Even if you’ve invested enormous effort in building accurate forecasts and efficient schedules, one thing is for sure: It won’t go 100% according to plan when the day arrives. “No plan survives contact with the enemy” is a military axiom that could have been coined for contact center planning.

How does intraday management work?

Intraday managers are responsible for monitoring key performance indicators (KPIs) on the day. They then take appropriate action when one or more KPIs deviate from the target by more than a threshold value. They are also typically responsible for managing ‘shrinkage events’ such as time off and meetings in order to minimize the impact of these events on KPI achievement.

The following KPIs are typically monitored:

  1. Forecast accuracy (i.e. by what amount actual volume and AHT deviate from the forecast)
  2. Customer experience metrics (e.g. service level, average speed of answer, abandonment rate or response time)
  3. Waiting time metrics (e.g. the number of calls in queue and measures of whether this is increasing or decreasing over time)
  4. Coverage (i.e. by what amount the operation is under or over staffed compared to plan. Understaffing is typically the result of agent absence due to sickness or other shrinkage events)
  5. Agent schedule adherence (i.e. the extent to which agents are complying with their schedules)

If KPIs are above target and more agents are present than are required to handle the workload, possible intraday corrective actions include:

  • Offer to temporarily allocate under-utilized agents to other departments of the company and reschedule them as necessary
  • Schedule training and development. On-demand e-learning is perfect for this
  • Offer time off on short notice

If KPIs are below target and the service goals are not being met, possible intraday corrective actions include:

  • Request backup staff from other departments of the company.
  • Temporarily suspend cross-selling or up-selling to reduce AHT
  • Reschedule training and other controllable shrinkage
  • Ask team leaders and managers to log in as agents
  • Extend existing shifts by offering overtime. Overtime has a bad reputation but is not necessarily a bad thing

Agent schedule adherence

Managing agent schedule adherence is a vital component of intraday management.
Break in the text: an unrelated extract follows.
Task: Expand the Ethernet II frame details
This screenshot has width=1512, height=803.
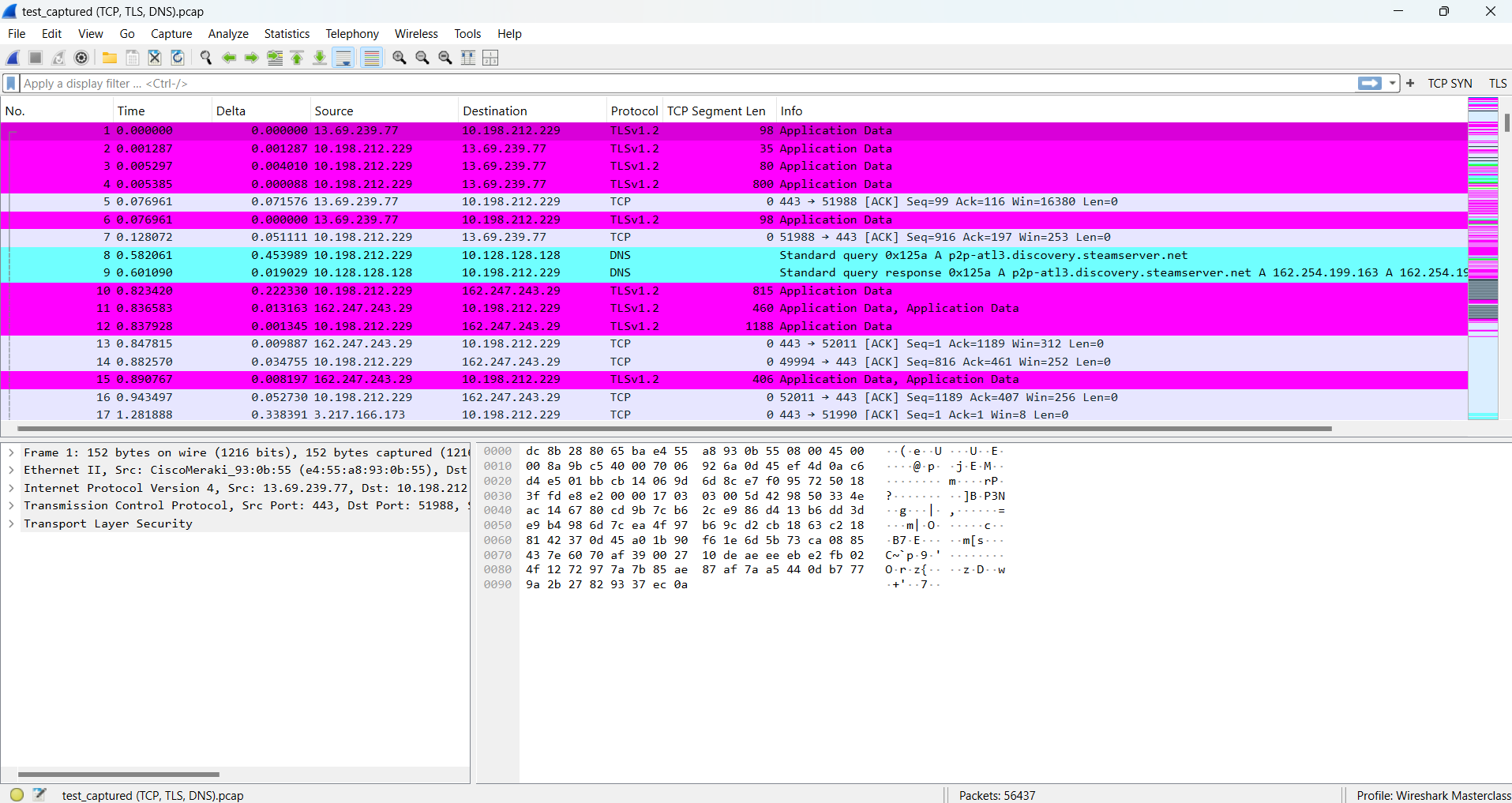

If agents show up late, spend too long on breaks, perform the wrong activities at the wrong times, or go home early, all the other KPIs will suffer.
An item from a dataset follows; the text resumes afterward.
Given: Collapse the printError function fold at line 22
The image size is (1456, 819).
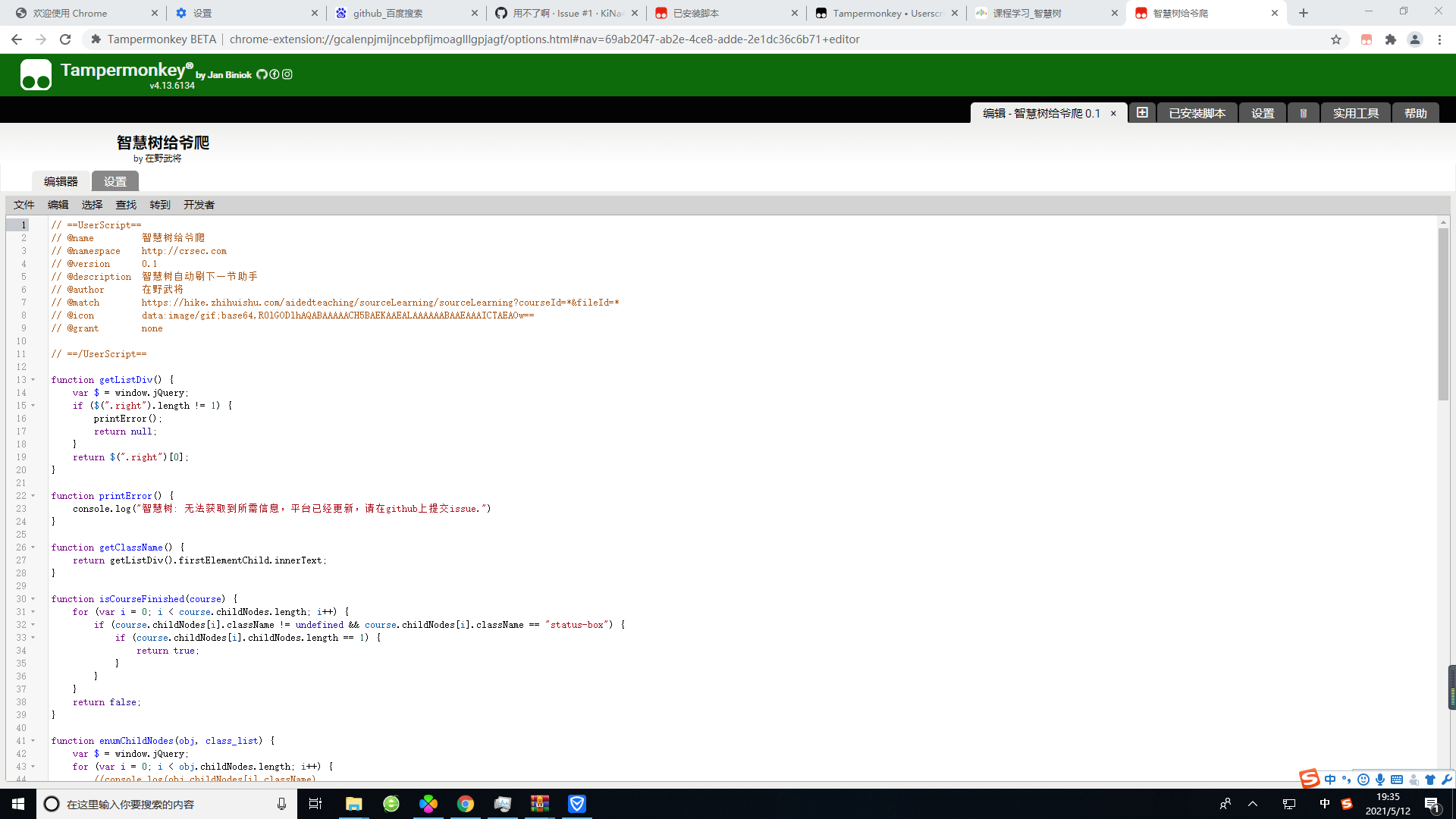Looking at the screenshot, I should [x=33, y=496].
Adherence is just as important during periods of over-performance as it is during periods of under-performance. Agents who at first glance appear to be over-delivering can damage performance, too. Consider an agent who delayed their break to finish an important call. They went on break 15 minutes late and returned 15 minutes late. During that 15 minute period, as forecast, volume was high and because one agent was missing, the service level goal was missed. This effect is called the power of one. Of course, it’s a bad idea for agents to cut short customer contacts to take a break at exactly the correct time, but it is important that agents have a clear understanding of the consequences of their absence, even for a short period of time.

The good news is that, unlike the other challenges faced by the intraday management team, adherence can be controlled. It requires suitable tools, fed with data in real-time, but improving adherence is one of the most powerful tools in the intraday manager’s toolkit.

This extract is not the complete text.